La sustitución constante de unos productos por otros que tenemos tan asumida, “made in” países cuya Legislación Laboral (no hablemos ya de los Derechos Fundamentales) es inexistente y, salvo que desarrollemos una nueva cultura de consumo (consumiendo mucho menos, de manera más consciente y por lo tanto consumiendo mejor) tiene tan ganada la batalla frente al precio de la mano de obra “conforme a salarios de convenio occidental”, que la declaración de guerra no merece ni el esfuerzo. Y es que salvo que estemos dispuestos a implicarnos en esa revolución intelectual, a ver cómo podemos si no plantarle cara a las macroempresas que a pesar de los costes que, en términos de “bienestar global” acarrea todo lo que nos venden, por el momento, (curiosamente) están omitiendo la posibilidad de repercutírnoslo vía precios.

Y es que nos engañemos; un pantalón, ni en lo más crudo de las rebajas cuesta 4,99 €, salvo que se esté abusando de alguien y eso, es algo que las multinacionales tienen muy claro. El precio de venta tiene que superar con creces el precio de fabricación y cuando el precio de venta es tan escandalosamente barato, respecto de las condiciones laborales de los trabajadores, más vale que nos echemos a temblar. Pero es que además, con la implantación del “consumo” como hábito de ocio, lo que se pretende (y eso los pluribillonarios también lo saben) es que lo que ingresamos a primeros de mes, para finales se lo hayamos devuelto al mercado metamorfoseado bajo la forma de producto barato que no es sólo que no esté cubriendo ninguna “necesidad” sino que el “goce” que nos proporciona se agota en el acto mismo de la compra, tan asumida como algo inherente a las personas civilizadas y socialmente integradas, que ni siquiera lo cuestionamos. Así entre todos, hemos dado carta de naturaleza al consumo de “usar y tirar” mientras los recursos naturales se agotan y los vertederos del mundo van ganando terreno a bosques y campos de cultivo.

Pero se pueden apreciar “brotes verdes” (los brotes verdes son muy versátiles) de que algo está empezando a cambiar y que encontramos tanto en las Instituciones Europeas como en algunos países que ya están bajando a tierra su toma de conciencia sobre este problema aplicando medidas fiscales para la creación de un clima favorable a la Economía Circular, oponiéndose a la obsolescencia programada y promoviendo la reparación de objetos para darles una segunda vida, que están produciendo resultados.

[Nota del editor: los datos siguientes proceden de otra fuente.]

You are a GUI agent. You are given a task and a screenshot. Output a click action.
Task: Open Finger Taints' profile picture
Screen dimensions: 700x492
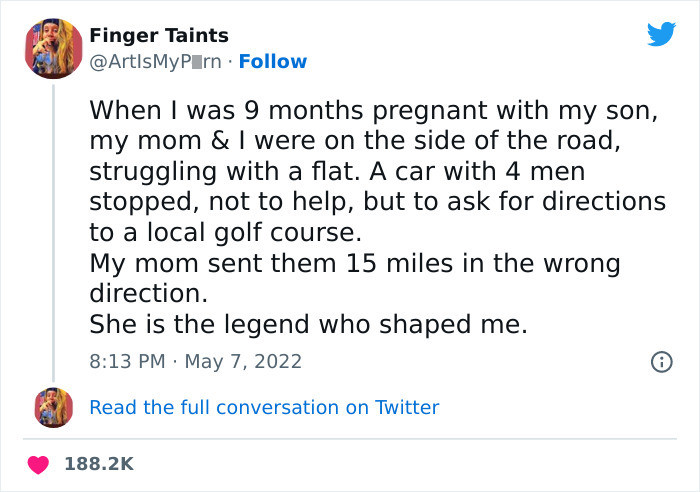tap(53, 48)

En 2015, la Comisión Europea presentó el paquete de medidas sobre Economía Circular tendente a favorecer la transición hacia un modelo que contribuya a “cerrar el círculo” de los ciclos de vida de los productos en la Unión a través de un incremento del reciclaje y de la reutilización, modificando los marcos legislativos sobre tratamiento de residuos y promoviendo la Economía Circular y la creación de empleo vinculado con esto.

La Directiva 2018/851 de 30 de mayo de 2018, por la que se modifica la Directiva 2008/98/CE sobre residuos explica en su apartado 29 que “los Estados miembros deben facilitar modelos de producción que fomenten la prolongación de la vida útil de los productos y promuevan la reutilización mediante el establecimiento y el apoyo de redes de reutilización y reparación, como las dirigidas por las empresas de la economía social, los regímenes de depósito, devolución, retorno y rellenado e incentivando la refabricación, el reacondicionamiento y, en su caso, la adaptación de los productos a nuevos fines”.

El primer apartado del Artículo 11 de esta Directiva especifica además que “los Estados miembros adoptarán medidas para promover las actividades de preparación para la reutilización”, haciendo uso, entre otras opciones, de “instrumentos económicos o criterios de adjudicación” y uno de los Anexos indica que, entre esos instrumentos, está el “uso de medidas fiscales para promover la utilización de productos y materiales preparados para su reutilización o reciclado”.

Europa lo plantea y ofrece las herramientas, los Estados cuentan con las competencias para convertirlo en realidad, la Economía Social lo exige y aunque es cierto que muchos países ya lo están utilizando, España sigue sin aplicar, en rigor, ninguna de estas medidas.